* **What to produce**:
Would you reproduce the listing exactly, leaving nothing out?

* **Data for this task**:
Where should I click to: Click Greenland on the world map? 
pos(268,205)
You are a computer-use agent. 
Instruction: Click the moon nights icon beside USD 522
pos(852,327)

* **Task solution**:
Where should I click to: Click Greenland on the world map? 
pos(268,205)
You are a computer-use agent. 
Instruction: Click the moon nights icon beside USD 522
pos(852,327)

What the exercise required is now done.